- What you need to do: In the entries below, find the line containing "The image size is (492, 241).". Write out that line and all lines after it, exactly, and nothing else.

===== Input

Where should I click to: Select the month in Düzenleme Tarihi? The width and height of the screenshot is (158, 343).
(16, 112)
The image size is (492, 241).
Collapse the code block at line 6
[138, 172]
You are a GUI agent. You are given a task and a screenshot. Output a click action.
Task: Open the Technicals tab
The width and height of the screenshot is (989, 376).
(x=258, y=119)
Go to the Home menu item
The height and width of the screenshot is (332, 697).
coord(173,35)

==========

- Written response:
The image size is (492, 241).
Collapse the code block at line 6
[138, 172]
You are a GUI agent. You are given a task and a screenshot. Output a click action.
Task: Open the Technicals tab
The width and height of the screenshot is (989, 376).
(x=258, y=119)
Go to the Home menu item
The height and width of the screenshot is (332, 697).
coord(173,35)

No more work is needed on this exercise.